(TASK OBJECTIVE): Every line of the entries below from the one containing "Where should I click to: Tap" to the one containing "Given: Open the price alert bell icon", both ends included, must be written out exactly. No other line belongs in the answer.

------------------------------------------------------------------------

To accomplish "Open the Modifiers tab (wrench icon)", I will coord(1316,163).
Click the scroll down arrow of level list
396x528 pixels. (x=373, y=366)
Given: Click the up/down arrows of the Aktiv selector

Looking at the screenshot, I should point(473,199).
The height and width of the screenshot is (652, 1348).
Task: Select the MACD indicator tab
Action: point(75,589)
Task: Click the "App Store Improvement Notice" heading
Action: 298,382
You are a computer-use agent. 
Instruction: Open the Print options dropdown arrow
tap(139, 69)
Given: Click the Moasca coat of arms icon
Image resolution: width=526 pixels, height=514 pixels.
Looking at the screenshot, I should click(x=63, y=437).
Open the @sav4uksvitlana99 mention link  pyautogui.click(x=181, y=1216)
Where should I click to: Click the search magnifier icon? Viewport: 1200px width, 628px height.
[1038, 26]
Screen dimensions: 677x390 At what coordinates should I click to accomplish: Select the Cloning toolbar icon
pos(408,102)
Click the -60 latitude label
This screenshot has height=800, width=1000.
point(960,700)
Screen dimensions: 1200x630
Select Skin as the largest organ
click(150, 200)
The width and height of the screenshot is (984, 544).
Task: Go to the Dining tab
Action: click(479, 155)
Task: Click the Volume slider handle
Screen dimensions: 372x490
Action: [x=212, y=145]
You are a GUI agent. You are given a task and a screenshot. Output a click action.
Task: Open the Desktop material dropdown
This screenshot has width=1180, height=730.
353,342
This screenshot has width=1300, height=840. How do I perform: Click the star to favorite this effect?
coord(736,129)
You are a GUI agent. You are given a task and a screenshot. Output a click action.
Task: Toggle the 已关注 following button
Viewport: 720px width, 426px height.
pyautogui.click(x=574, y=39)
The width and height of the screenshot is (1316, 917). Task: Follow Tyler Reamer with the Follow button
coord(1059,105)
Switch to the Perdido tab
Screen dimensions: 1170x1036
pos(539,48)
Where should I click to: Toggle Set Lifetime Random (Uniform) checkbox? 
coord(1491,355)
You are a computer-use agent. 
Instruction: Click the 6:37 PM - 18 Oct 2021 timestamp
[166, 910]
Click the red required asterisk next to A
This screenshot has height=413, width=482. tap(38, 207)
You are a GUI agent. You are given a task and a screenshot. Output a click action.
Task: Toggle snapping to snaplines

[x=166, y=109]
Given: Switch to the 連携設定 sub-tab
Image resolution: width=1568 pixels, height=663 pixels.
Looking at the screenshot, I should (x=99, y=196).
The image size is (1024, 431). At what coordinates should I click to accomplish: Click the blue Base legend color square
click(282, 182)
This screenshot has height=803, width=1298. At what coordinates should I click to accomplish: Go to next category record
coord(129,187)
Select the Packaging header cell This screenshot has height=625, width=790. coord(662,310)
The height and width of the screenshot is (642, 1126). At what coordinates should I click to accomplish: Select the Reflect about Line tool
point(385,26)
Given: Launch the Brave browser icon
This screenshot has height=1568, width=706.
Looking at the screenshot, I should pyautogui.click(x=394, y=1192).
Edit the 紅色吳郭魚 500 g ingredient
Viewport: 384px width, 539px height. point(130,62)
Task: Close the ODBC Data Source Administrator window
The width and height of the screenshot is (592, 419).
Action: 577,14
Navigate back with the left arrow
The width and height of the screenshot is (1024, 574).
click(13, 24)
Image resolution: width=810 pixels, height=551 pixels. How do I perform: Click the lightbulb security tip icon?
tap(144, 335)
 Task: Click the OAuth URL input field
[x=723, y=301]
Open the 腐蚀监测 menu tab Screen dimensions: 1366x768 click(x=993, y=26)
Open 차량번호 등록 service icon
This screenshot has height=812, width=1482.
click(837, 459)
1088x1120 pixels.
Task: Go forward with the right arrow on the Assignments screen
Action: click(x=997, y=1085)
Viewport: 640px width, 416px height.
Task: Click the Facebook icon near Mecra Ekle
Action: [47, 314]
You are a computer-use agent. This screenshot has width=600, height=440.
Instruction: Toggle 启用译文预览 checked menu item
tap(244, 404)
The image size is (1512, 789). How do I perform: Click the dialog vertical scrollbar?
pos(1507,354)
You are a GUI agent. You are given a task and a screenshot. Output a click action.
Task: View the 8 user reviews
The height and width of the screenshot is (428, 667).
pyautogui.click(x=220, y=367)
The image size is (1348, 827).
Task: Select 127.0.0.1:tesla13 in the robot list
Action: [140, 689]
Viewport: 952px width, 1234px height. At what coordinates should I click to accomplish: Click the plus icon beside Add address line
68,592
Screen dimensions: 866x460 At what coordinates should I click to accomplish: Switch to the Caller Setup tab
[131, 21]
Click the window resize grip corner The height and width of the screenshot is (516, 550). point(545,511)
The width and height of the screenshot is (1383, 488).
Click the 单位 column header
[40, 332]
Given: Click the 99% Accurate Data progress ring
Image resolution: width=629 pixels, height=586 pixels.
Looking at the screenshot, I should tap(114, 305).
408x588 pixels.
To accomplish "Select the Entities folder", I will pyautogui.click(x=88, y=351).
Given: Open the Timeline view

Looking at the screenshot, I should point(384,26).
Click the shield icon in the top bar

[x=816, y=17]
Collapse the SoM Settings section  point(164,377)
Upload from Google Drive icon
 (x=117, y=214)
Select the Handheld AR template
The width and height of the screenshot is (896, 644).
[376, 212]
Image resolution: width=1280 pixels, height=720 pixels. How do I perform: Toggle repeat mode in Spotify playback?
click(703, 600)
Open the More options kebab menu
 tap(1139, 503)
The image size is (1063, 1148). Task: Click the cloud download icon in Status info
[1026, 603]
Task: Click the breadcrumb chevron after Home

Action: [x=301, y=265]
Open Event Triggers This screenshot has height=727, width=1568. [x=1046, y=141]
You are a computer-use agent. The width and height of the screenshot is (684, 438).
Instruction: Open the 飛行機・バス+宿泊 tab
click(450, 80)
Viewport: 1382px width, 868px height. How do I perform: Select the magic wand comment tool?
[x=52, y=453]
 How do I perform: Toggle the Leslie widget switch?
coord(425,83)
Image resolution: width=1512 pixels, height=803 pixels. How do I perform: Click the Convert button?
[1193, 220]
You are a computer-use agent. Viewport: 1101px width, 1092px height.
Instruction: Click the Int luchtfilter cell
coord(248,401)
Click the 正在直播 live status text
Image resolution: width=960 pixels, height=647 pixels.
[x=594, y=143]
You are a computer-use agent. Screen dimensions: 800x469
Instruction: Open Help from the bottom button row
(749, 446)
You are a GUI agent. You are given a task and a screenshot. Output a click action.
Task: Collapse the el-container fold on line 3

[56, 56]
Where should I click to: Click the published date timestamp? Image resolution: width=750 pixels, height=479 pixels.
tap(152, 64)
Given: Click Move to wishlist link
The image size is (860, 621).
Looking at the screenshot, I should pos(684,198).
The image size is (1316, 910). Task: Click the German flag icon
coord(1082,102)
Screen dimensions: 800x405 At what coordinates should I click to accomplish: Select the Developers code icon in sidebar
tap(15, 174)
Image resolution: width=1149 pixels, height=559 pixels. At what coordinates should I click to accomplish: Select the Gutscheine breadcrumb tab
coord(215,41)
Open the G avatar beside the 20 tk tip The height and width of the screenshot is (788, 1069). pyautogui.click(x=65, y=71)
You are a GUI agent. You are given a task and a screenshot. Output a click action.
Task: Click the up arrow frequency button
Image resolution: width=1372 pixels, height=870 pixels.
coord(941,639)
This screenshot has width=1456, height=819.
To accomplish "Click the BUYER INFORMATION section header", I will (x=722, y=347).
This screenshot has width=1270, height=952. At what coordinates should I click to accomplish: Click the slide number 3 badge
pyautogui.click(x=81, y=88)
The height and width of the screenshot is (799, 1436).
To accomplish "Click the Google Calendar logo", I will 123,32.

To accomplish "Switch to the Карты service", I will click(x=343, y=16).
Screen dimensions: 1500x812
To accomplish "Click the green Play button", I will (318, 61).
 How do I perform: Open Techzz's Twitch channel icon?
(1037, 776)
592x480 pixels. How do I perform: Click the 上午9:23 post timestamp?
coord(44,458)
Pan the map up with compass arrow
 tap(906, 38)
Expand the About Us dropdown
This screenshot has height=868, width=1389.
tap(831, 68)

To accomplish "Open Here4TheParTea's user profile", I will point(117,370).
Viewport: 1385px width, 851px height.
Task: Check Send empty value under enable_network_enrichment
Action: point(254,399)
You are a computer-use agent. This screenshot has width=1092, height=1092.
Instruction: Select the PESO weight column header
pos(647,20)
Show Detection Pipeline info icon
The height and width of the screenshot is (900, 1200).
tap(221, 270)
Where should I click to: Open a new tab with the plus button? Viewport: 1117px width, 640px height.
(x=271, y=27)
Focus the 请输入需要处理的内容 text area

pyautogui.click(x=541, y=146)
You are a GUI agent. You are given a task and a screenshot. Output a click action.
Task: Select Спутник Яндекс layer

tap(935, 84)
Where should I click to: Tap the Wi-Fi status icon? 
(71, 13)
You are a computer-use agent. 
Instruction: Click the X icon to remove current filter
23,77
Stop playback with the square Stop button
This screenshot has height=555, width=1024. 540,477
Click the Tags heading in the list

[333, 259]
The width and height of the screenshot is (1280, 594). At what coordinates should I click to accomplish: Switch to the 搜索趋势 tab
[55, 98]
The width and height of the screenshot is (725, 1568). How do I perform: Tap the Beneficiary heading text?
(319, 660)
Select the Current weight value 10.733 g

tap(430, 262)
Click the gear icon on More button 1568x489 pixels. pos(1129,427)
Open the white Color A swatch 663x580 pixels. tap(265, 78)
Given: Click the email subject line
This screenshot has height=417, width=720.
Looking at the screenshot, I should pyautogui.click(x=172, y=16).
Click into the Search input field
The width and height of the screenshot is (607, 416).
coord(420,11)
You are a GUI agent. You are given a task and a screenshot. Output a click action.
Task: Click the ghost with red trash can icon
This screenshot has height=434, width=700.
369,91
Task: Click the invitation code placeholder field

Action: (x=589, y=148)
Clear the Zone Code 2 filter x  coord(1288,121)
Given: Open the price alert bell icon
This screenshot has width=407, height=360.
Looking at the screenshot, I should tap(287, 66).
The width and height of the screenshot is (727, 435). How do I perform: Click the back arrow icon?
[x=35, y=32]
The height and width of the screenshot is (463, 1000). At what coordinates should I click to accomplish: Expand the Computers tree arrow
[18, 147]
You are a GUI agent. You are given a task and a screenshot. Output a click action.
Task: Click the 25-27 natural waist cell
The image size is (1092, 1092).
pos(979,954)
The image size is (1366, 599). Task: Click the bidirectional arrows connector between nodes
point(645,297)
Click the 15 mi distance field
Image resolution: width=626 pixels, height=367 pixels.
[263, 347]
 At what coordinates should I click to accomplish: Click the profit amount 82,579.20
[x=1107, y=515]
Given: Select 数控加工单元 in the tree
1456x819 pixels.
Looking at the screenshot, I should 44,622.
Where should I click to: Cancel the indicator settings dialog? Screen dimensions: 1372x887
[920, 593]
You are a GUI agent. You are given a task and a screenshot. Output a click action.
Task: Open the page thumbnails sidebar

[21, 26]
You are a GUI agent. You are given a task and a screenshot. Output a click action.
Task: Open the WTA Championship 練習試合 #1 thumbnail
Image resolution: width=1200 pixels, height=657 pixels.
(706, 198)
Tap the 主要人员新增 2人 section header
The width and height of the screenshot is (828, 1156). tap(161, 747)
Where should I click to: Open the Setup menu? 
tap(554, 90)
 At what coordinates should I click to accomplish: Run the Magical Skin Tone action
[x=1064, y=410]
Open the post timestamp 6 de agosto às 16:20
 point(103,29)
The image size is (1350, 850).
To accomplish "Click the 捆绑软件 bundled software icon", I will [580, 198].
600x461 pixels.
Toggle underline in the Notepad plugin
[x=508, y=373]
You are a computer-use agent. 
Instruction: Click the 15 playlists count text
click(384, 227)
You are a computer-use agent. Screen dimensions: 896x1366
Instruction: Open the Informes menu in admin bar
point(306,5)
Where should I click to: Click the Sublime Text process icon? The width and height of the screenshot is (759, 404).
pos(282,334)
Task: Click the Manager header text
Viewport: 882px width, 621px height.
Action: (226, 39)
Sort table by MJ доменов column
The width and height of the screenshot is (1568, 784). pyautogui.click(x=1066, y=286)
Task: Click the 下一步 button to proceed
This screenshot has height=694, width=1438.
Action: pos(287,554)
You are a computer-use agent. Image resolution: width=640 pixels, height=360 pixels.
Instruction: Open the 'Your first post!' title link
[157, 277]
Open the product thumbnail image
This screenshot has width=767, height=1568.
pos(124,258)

------------------------------------------------------------------------

(EXPECTED OUTPUT):
Where should I click to: Tap the Wi-Fi status icon? 
(71, 13)
You are a computer-use agent. 
Instruction: Click the X icon to remove current filter
23,77
Stop playback with the square Stop button
This screenshot has height=555, width=1024. 540,477
Click the Tags heading in the list

[333, 259]
The width and height of the screenshot is (1280, 594). At what coordinates should I click to accomplish: Switch to the 搜索趋势 tab
[55, 98]
The width and height of the screenshot is (725, 1568). How do I perform: Tap the Beneficiary heading text?
(319, 660)
Select the Current weight value 10.733 g

tap(430, 262)
Click the gear icon on More button 1568x489 pixels. pos(1129,427)
Open the white Color A swatch 663x580 pixels. tap(265, 78)
Given: Click the email subject line
This screenshot has height=417, width=720.
Looking at the screenshot, I should pyautogui.click(x=172, y=16).
Click into the Search input field
The width and height of the screenshot is (607, 416).
coord(420,11)
You are a GUI agent. You are given a task and a screenshot. Output a click action.
Task: Click the ghost with red trash can icon
This screenshot has height=434, width=700.
369,91
Task: Click the invitation code placeholder field

Action: (x=589, y=148)
Clear the Zone Code 2 filter x  coord(1288,121)
Given: Open the price alert bell icon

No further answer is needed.